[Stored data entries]
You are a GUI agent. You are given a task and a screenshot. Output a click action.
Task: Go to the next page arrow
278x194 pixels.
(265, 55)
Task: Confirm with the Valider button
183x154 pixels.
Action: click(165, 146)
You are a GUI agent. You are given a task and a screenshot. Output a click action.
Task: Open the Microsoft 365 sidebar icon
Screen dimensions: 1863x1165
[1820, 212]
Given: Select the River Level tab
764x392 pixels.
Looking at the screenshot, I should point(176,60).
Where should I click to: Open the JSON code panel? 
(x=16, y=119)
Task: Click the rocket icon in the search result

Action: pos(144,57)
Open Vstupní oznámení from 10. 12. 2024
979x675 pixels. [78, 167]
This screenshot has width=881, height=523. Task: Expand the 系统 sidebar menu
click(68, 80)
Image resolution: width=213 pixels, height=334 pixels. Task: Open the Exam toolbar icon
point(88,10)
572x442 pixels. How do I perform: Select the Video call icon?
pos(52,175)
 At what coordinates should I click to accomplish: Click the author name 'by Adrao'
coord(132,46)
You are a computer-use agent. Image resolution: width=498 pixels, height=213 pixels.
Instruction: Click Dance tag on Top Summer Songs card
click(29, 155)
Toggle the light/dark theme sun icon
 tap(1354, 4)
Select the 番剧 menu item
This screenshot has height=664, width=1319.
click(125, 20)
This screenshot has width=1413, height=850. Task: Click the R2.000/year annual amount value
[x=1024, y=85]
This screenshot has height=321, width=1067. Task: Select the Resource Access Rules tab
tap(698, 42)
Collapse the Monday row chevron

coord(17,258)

* Aim of the exercise:
Reproduce the stretch of the listing from the line containing "This screenshot has width=881, height=523." through the end of the listing, both ends included, without any changes.

* Finished answer:
This screenshot has width=881, height=523. Task: Expand the 系统 sidebar menu
click(68, 80)
Image resolution: width=213 pixels, height=334 pixels. Task: Open the Exam toolbar icon
point(88,10)
572x442 pixels. How do I perform: Select the Video call icon?
pos(52,175)
 At what coordinates should I click to accomplish: Click the author name 'by Adrao'
coord(132,46)
You are a computer-use agent. Image resolution: width=498 pixels, height=213 pixels.
Instruction: Click Dance tag on Top Summer Songs card
click(29, 155)
Toggle the light/dark theme sun icon
 tap(1354, 4)
Select the 番剧 menu item
This screenshot has height=664, width=1319.
click(125, 20)
This screenshot has width=1413, height=850. Task: Click the R2.000/year annual amount value
[x=1024, y=85]
This screenshot has height=321, width=1067. Task: Select the Resource Access Rules tab
tap(698, 42)
Collapse the Monday row chevron

coord(17,258)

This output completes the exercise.